Los agentes propagadores del quimérico somnífero son muchos y diversos. Los más ostentosos son los chicos de Esquerra que a pesar de su torpeza, por lo menos han funcionado a cara descubierta. Sin embargo, la distribución más eficaz ha corrido a cargo de los agentes dobles de CiU, PSC, ICV, con la aquiescencia del PP en los últimos tiempos. Me refiero siempre a la distribución pero no a la elaboración. Proporcionarle forma al engendro ha sido una labor eficazmente realizada por la totalidad de los medios catalanes a los que se ha subvencionado a cambio de elaborar una realidad inexistente favorable al empeño separador. Un ensueño de chicha y nabo apoyado en la inducción al sentimiento paranoico contra Madrid que de forma tan fácil, rentable y eficaz, penetra en el ciudadano predispuesto.
En este caso, los medios han sido algo más que simples mercenarios publicistas de un régimen porque sin esta falsificada realidad nada hubiera sobrepasado los delirios de unos grupúsculos. Bien es cierto que el éxito se ha producido por una conjunción de acontecimientos pues parece imposible conseguir, en un contexto democrático, la unión de todos los medios, ya sean públicos o privados, con un solo objetivo. En este sentido, no debemos olvidar algún hecho revelador como la famosa editorial conjunta, la cual vino a demostrar su predisposición al totalitarismo en cuestiones identitarias. Este poderío absoluto de los medios no sólo ha promovido una ficción cursi y xenofóbica sino que ha provocado el silencio de una mayoría, cuyo pensamiento se halla al margen de las fantasías étnicas, pero que permanece atemorizada al encontrarse desatendida ante la actitud de los gobiernos de la nación.
En el futuro, quizás dentro de pocos o muchos años, mi condición de dramaturgo me hace prever un macroproceso cuyo título podría ser El juicio de Núremberg-Ripoll.
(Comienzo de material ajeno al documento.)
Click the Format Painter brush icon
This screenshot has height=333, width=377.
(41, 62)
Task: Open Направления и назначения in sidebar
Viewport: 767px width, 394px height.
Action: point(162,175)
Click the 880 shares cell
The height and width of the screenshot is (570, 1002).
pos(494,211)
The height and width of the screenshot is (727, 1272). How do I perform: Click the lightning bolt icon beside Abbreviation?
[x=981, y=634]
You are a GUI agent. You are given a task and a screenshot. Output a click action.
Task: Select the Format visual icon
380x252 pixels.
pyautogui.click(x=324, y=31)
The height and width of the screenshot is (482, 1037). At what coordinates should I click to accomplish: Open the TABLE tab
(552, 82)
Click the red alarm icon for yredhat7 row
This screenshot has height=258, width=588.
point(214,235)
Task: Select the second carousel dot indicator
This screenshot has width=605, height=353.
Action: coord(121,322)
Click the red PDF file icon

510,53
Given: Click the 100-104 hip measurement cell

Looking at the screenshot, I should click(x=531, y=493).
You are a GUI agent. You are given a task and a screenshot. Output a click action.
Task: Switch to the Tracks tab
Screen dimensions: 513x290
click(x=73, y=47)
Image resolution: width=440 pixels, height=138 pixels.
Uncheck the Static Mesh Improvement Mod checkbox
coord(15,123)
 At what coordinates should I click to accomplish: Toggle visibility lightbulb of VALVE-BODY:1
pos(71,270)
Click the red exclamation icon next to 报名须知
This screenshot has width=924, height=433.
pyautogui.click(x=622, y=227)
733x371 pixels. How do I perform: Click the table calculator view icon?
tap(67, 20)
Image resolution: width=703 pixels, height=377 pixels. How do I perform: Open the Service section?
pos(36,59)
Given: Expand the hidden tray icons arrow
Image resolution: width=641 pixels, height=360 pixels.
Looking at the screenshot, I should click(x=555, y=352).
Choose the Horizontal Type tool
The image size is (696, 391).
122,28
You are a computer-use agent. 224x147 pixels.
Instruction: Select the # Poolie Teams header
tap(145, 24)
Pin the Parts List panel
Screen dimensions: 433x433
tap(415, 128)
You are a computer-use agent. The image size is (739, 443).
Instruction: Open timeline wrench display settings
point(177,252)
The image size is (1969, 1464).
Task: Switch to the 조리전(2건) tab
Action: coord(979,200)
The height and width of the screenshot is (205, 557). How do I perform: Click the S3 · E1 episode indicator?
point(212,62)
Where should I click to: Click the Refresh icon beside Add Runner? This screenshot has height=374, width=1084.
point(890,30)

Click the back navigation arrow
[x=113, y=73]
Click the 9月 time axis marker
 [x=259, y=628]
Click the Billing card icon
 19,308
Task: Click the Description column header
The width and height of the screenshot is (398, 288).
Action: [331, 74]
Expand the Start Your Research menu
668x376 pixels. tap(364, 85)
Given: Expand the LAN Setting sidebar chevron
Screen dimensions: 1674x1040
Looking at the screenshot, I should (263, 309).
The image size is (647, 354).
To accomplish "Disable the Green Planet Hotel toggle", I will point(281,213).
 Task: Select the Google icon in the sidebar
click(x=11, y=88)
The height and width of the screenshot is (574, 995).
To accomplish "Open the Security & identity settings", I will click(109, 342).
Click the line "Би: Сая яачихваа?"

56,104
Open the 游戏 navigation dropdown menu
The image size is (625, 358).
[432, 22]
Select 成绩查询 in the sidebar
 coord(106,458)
Allí los propios catalanes juzgarán las responsabilidades por haber transformado en territorio anodino, pedestre y resentido, lo que un día fue un lugar bello y agradable, repleto de gente sensata y educada, con un notable sentido cívico. Un lugar donde el sarcasmo y un grado soportable de chifladura llegó a producir genios como Josep Pla y Salvador Dalí, relegados hoy por la inteligencia cultural como desafectos al régimen. Es posible que el juicio tenga que ser simbólico y sólo en efigie de los acusados debido al tiempo transcurrido, pero como la vida es pendular no duden que esta catarsis llegará. Después, lo de siempre, demoler monumentos, cambiar nombres de calles, plazas, estadios…
En cualquier caso, buscando el lado positivo de la adversidad, me veo por fin como español en la tierra que nací gracias al pasaporte que me expedirá la futura embajada española de Barcelona. Una vejez como minoría protegida.
Albert Boadella es dramaturgo y director de los Teatros del Canal.